10 Lesser Known Stages of Pregnancy (With The Involuntary Sounds We Make to Accompany Each)
1: The “Am I, Aren’t I?” stage
Involuntary Sound: “Ehhhhhhhhhhhhhh.”
Oh, the confusing early stages when everything from itchy feet to a sudden inexplicable desire for hot dogs can seem like a symptom.
2: The “Oh my GAWD, I Actually AM!” stage
Involuntary Sound: *Hyperventilating*
So even if you were dying for a little foetus in your life, the moment when you realise it’s happened can still be a bit mad. The hyperventilating will pass. You can do this.
3: The “I can’t stop stressing about the bottle of wine I drank when I didn’t know” stage
Involuntary Sound: “Baaaaaaaaaaaahhhhhh”
The internet will literally TERRIFY you about everything you do from now on best not think about it too much.

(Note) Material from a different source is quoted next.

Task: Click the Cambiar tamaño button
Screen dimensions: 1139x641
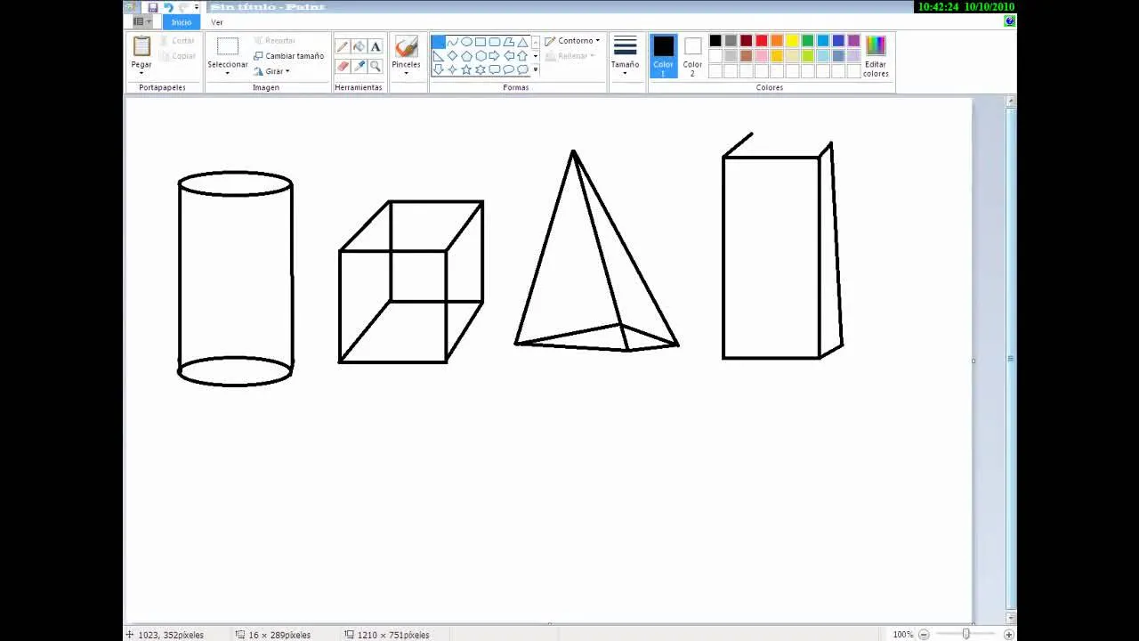Action: 288,56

4: The “I can’t move because I am more tired than I have ever been IN MY LIFE” stage
Involuntary Sound: “Oooooph.”
Oooooph is the noise that now accompanies my every move during the dreaded pregnancy tireds. Even just looking to the left is indescribably exhausting during gestation. And don’t even talk to me about hauling my bovine body in and out of cars. “Oooooph, oooooph, ooooph.”
5: The “Give me all your gherkins” stage
Involuntary Sound: “Nom, nom, nom.”
Even more common for me than the craving random things, is the craving the food of others. Like the exact food, that’s in their hands right this instant. “Give it to me now,” I want to demand.

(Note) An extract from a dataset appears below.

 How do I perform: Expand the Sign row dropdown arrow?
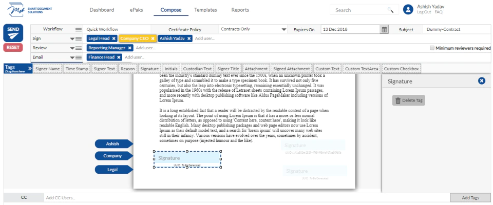(x=72, y=38)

6: The “Wheyhey I can balance stuff (okay FOOD – let’s be honest here) on the bump” stage
Involuntary Sound: “Whooop, whoop!”
At last this pregnancy lark is paying off.

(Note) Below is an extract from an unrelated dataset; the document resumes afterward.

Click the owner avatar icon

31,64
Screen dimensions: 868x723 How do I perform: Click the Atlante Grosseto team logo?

7: The “I can no longer see my vadge” stage
Involuntary Sound: *Sob*
ANYTHING could be happening down there for all I know (it’s totally not sadly, see also 10 Things That Happen When You’re Pregnant and Horny). Everyone knows the “can’t see my feet” stage” but in reality, if you just lean forward you can totally see the feet, what’s actually totally out of sight not to be glimpsed again for many months is the vagina. “Goodbye, Fanghita it was nice knowing you.”
8: The “Every time I squat down to pick something up off the floor, it’s hit and miss whether I’ll make it back up at all” stage
Involuntary Sound: “Ah craaaaaaaap.”
For the most part, I’ll just leave it down there unless it’s food.
9: The “F*CK EVERYTHING” stage
Involuntary Sound: “Arrrrrggggggggghhhh.”
Get it out of me. This is the point when the pregnancy officially gets old and you really just want the baby out not, even though you know that it’s gonna be a helluva lotta more work once it’s out loose in the world.
10: The “Is that my waters or did I just piss myself in Tesco (again)?” stage
Involuntary Sound: “Ehhhhh…”
The old ‘is it uterine fluid or is it urine?’ debate dominates the final weeks of pregnancy. The pelvic floor is just a distant memory at this point.